另一个看上去沉稳些,嗓音压得也更低些:“看当今圣上的意思,怕是饶不得宋少帅,朝堂上的曲曲绕绕,咱们不曾踏足,但也要留些心才是。”
先前说话之人身子一顿,旋即双目圆挣,恨道:“你小子这是什么话,宋帅犯了何事要将人一家灭的连根都不剩?何况宋帅义薄云天,未入编制时在江湖上已然鼎鼎大名,我不会看着一个这般的大侠落得株连九族的下场!”
另一人冷笑:“罢罢罢,你去闯你的鬼门关,恕不奉陪了。”
这人刚横眉准备了发火,就听得外头有人惊呼:“牢笼子来了。”周围人,喝茶的倒茶的,吃面片的揪面片的,都放下了手里的活,一脸兴奋地跑了出去,哄笑着窃窃私语“有好戏看了”。
这两个侠客对视一眼,似乎有些疑惑,接着各自带着各自的小九九窝在了人群后头,待看到齐整的两列军将踏着锵锵的步子跟木偶样地前进,不由大骇。两人都不是什么没见识的市井小民,自然一眼就认出了归属编制。
是皇家禁军。
皇家禁军,大越之人更愿意称其为铁甲军,大代价地在盔甲上做了手脚,胸背甲上带着椭圆的护心镜,很难一击而死。
声声嘈杂之中,不知谁冷哼了一声:“怕死的近侍,更怕死的皇帝!”这声音的尾调还像做糖画时候拉出的糖丝,十分刻意地向上一甩~啪叽,再落到了案板上头,周围看热闹不嫌事大的短衣市井,倒是都被这句话引得一浪赛过一浪的哄笑。
沉稳的侠客多问了一句:“禁军都出来了,你还想救人吗?”
不知是没听到还是怎的,无人回答。
一匹精瘦的老马从城门短暂的拱道里缓缓挪出,一步一步像是不甘却被暴虐的主子扬起皮鞭狠狠抽着驱赶,它身后拖拉着一辆四面木栏杆围起的囚车。老马似乎不愿将车曝于阳光下,扬起前蹄狠狠朝天嘶鸣,惊了两旁看管的铁甲军。
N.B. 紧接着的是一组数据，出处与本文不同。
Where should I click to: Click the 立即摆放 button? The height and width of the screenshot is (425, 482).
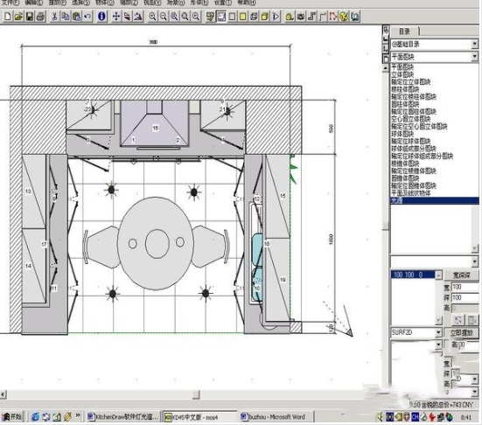(x=461, y=333)
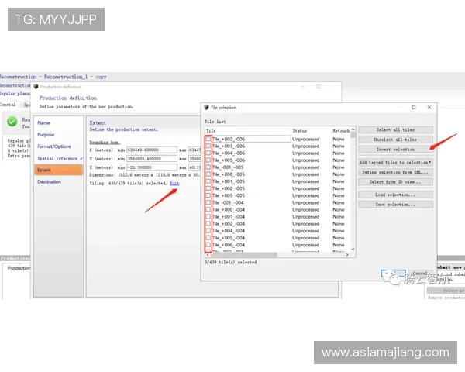
Task: Go to the Destination step
Action: point(49,181)
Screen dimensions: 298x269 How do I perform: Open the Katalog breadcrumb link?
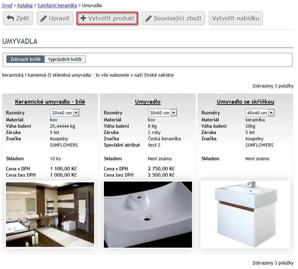tap(25, 6)
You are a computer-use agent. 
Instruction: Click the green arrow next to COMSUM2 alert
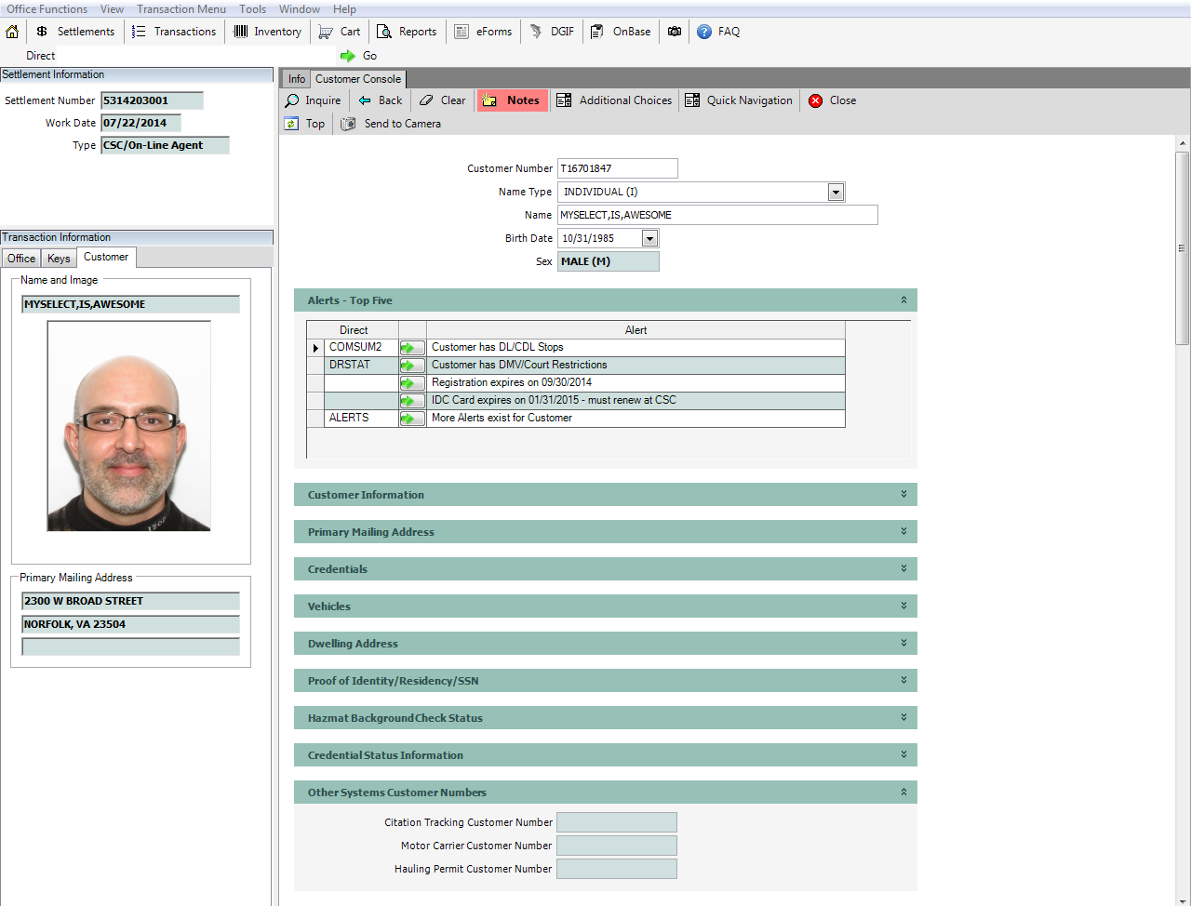click(x=411, y=347)
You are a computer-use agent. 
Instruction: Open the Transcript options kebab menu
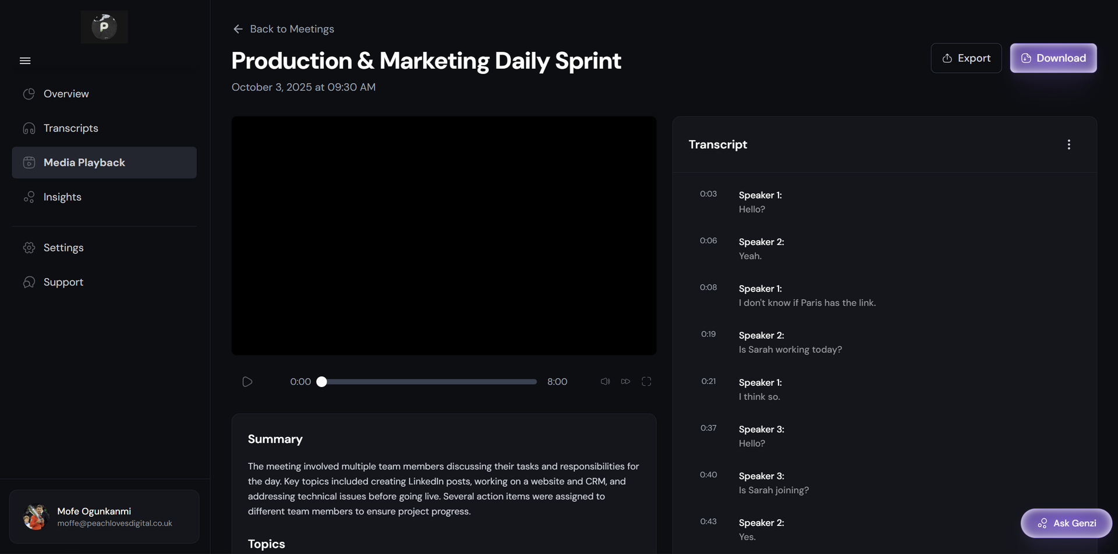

鞭子破空而来,清脆一声响,狠狠抽到了马脊背上。众人一片惊嘘声,不知是同情,还是叫好。
老马瞬间安静下来。
它低垂着脖子,认命将后头的囚车拉出。
原本嘈杂不已,拥挤在道路两旁的百姓瞬间寂静得安分,像是不知被哪个怪物同时捂住了嘴巴,恍惚以为是片刻的失聪。卖臭鸡蛋的烂菜叶的小贩早已稳稳当当地窥探好了商机,自觉地挎着竹篮站在了人流交汇口,此时疑惑着为何没了买卖,踮起脚一看,恨不得将篮子里的东西换成满满当当的鲜花和香果。
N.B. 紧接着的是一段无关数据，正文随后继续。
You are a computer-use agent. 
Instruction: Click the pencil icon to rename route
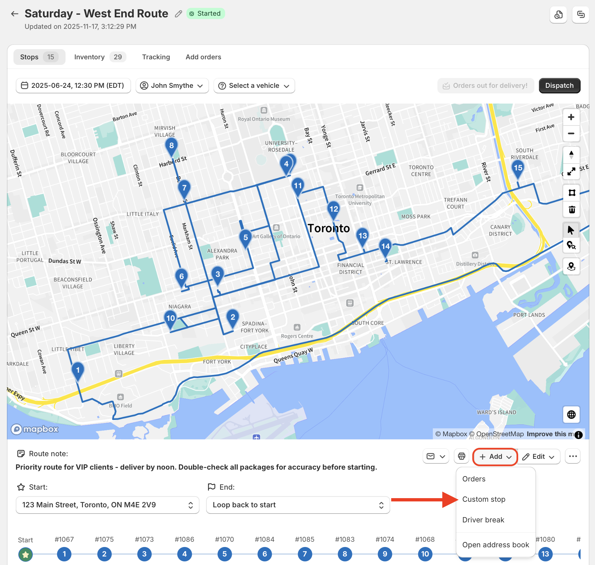tap(178, 14)
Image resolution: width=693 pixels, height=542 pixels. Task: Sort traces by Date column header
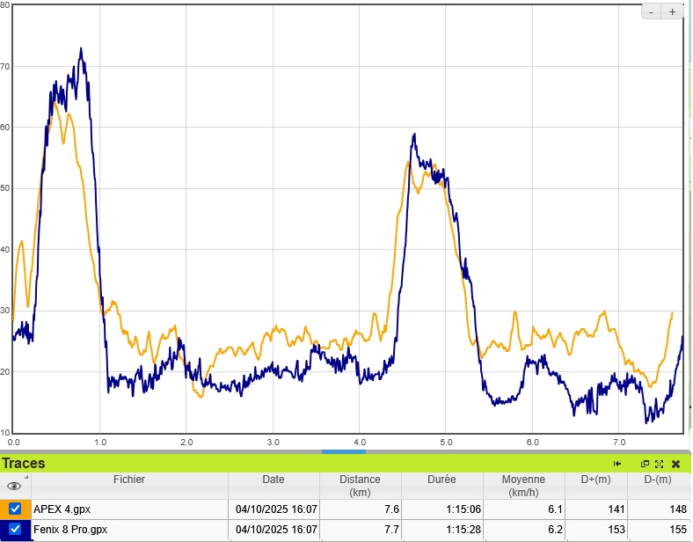click(274, 480)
囚车上跪着一人,形容腌臜苦厄,杂乱得不知是竖起的发多,还是胡乱撒着张牙舞爪地散于鬓角上的多些,一身囚衣灰白,皱着的纹路恍若用刀镌刻其上,上头的人,虽是跪倒在木板之上,虽是脏乱得许是在镜前连自己都认不出,却仍是高仰着头,眉眼存锋,隽秀绝伦的面上一片冷然,不见羞愧之色。
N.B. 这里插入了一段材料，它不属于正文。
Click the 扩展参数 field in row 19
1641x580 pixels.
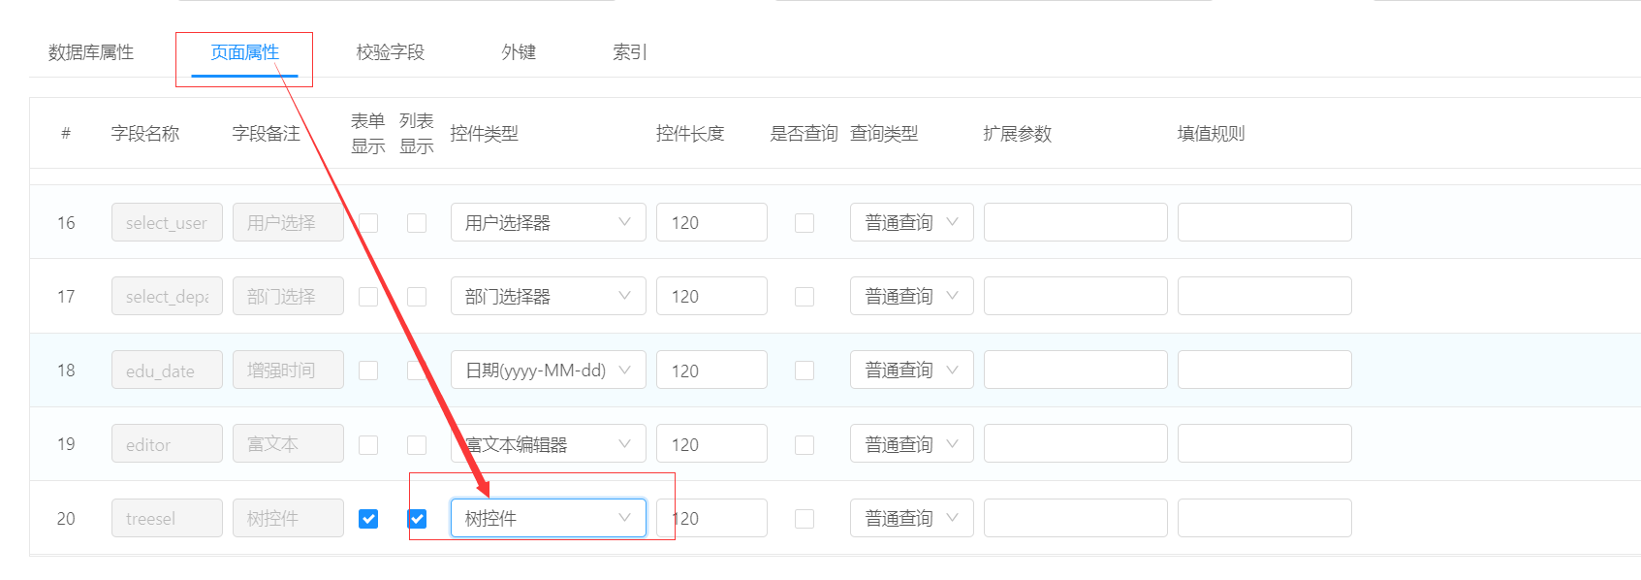[1075, 444]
他面庞微转,眼神向四周冷漠一扫。路两旁挤挤攘攘,那些恨不得将眼珠子粘在他身上的人,都经不住地狠狠一颤,背脊上凉风飕飕,不由自主地垂低下头,忘却了这人是跪在囚车上游街的刑犯。
万夫莫当,宋家枪王。
马车安安静静地驶进了皇城,除了老旧囚车木板咯吱的摩擦,竟是再无半点人声。
皇城恢弘,朝暮的云蒸霞蔚都比不上其一的华美。瘦马囚车却急煞风景,一路直奔大明宫。大太监张得霖早就持着玉轴圣旨在门口恭候,晒得险些晕过去。然一眼瞅到了缓缓而进的囚车,却是不敢露出半分疲态,放开了小太监的手,拼了命地站直腰杆。
“宋氏玉骨接旨~!”
囚车上头的人刚被放下来,站直了身子解开了镣铐,似乎还未反应过来一般,愣愣地并无动作。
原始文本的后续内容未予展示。